OP is stating that "apps and devices" may circumvent DNS blocking by resorting to DoH. You can run your own DoH server, and you can even advertise it via your DHCP server, but clients ("apps and devices") do not need to accept the supplied servers for their own configuration.
They don't even have to be hardcoded, they just have to ignore anything you specify or not give you any option to specify your own. As long as a device manufacturer can push updates to your device (even by IP address) they can regularly update their chosen DNS servers when needed. Honestly though, for many devices I doubt they'd even bother. Companies seem to have little trouble taking the position that if your device is more than a few years old you're insane for expecting them to still support it and you should have already thrown it away and bought another one.
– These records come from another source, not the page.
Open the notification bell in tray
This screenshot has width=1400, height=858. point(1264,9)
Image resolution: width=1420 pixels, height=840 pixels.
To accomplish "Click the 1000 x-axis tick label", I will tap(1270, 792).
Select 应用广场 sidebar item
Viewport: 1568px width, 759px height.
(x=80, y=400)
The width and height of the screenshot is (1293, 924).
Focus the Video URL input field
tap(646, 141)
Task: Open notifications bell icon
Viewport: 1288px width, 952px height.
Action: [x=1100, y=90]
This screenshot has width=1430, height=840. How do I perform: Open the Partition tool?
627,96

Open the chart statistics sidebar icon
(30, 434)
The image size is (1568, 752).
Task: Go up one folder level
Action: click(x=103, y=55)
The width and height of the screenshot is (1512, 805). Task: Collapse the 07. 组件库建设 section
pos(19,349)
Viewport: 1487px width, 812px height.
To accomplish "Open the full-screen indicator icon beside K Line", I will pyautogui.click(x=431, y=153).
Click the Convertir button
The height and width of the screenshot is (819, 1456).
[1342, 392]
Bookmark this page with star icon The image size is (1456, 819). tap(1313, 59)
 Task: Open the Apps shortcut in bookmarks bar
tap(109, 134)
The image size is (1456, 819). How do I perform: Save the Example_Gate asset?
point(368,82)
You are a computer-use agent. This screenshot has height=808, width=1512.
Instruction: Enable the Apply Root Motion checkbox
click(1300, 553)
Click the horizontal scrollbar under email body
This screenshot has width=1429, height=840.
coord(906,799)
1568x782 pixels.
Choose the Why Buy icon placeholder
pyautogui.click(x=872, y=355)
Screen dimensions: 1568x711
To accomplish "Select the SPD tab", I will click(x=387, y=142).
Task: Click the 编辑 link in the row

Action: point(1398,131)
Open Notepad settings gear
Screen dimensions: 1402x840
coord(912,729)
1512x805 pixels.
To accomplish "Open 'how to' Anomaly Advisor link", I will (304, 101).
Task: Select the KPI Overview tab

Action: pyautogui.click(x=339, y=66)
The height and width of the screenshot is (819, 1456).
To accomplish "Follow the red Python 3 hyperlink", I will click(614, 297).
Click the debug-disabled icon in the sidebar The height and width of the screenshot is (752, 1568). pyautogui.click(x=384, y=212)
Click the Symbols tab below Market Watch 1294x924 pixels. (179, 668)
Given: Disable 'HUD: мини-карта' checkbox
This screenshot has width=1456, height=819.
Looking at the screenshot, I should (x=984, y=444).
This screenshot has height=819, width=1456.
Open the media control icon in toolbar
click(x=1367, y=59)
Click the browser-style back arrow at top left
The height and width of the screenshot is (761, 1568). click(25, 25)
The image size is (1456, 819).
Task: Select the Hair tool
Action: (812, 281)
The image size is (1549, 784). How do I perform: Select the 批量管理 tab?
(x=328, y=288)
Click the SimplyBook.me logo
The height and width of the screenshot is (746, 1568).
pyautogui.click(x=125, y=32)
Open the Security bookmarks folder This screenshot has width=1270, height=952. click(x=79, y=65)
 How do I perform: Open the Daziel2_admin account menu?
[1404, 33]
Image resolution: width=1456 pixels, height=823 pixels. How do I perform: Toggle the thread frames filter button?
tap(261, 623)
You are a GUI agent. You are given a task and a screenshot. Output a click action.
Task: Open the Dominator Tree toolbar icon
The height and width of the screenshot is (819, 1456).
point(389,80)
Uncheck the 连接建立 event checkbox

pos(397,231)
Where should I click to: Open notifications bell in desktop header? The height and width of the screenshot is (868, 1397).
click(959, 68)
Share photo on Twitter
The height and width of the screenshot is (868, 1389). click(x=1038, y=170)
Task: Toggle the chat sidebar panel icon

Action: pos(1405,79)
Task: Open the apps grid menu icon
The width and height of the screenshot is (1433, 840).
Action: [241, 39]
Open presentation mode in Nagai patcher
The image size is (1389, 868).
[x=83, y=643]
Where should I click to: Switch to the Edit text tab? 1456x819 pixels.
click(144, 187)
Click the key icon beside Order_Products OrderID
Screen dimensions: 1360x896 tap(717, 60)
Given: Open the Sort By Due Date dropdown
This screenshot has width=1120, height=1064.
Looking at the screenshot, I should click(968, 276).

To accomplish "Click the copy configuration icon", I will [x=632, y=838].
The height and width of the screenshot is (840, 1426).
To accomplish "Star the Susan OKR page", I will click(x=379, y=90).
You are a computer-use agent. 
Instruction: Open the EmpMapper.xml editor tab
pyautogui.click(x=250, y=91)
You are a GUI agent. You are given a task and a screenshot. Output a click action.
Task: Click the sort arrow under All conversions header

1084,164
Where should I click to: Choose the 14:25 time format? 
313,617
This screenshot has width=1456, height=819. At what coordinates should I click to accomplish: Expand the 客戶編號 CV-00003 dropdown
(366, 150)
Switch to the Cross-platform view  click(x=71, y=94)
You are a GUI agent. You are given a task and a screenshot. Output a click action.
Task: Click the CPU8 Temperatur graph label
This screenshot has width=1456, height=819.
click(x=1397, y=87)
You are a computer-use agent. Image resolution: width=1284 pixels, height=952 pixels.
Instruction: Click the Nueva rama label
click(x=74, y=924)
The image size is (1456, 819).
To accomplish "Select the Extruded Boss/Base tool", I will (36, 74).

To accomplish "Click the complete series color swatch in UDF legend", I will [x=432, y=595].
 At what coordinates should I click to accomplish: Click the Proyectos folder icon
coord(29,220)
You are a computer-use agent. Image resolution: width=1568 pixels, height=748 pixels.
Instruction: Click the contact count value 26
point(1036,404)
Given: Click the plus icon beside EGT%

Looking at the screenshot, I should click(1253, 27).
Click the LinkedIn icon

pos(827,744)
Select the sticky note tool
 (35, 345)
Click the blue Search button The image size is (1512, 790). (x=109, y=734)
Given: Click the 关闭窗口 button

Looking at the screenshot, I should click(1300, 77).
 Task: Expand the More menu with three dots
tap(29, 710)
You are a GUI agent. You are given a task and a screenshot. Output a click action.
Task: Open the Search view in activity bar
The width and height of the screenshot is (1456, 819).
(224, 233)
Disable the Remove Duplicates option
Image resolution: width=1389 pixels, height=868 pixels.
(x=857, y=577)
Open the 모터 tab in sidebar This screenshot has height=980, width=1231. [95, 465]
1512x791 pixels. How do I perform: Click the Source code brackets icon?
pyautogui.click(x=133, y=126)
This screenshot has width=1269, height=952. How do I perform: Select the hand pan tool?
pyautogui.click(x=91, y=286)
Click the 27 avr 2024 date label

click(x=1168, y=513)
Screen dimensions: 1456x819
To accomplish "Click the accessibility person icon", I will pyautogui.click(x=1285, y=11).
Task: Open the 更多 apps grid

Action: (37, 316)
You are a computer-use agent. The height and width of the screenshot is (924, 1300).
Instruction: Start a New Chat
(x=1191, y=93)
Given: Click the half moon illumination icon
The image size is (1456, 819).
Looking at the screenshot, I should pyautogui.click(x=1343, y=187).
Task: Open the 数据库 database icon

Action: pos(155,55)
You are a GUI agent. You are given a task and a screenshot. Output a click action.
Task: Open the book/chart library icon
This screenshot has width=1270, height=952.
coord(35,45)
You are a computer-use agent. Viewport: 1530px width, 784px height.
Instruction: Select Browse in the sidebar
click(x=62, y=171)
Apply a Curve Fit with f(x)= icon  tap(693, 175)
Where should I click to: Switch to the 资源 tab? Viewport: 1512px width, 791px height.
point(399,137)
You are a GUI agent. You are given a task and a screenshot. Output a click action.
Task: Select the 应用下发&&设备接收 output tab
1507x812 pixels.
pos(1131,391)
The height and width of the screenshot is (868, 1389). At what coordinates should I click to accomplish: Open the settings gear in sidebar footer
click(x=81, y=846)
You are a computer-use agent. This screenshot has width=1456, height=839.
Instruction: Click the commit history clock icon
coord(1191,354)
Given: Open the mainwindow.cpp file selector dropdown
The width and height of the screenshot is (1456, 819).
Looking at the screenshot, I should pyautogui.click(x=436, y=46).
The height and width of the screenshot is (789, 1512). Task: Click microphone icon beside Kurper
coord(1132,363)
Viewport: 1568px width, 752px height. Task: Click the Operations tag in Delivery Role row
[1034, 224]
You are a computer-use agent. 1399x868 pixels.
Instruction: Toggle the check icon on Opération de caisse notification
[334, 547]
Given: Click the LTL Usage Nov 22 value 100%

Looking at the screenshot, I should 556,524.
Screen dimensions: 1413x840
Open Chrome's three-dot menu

How do your force applications to use this server? I mean, even if you MITM the connection to the application’s preferred DoH server, the application probably checks the certificate of the DoH server and refuses to work at all if it can’t get a verified connection.
You don’t mitm the DoH, you substitute it with your own server.
I have yet to see DNS/DoH “pinning”, and apps (browsers) will let your override it. Embedding DNS entries in apps is a bad idea (as opposed to cert pinning, which is about fixed trust, and a good idea).
Given that sometimes this is going to be blocked, even if they did it would fall to the host resolver.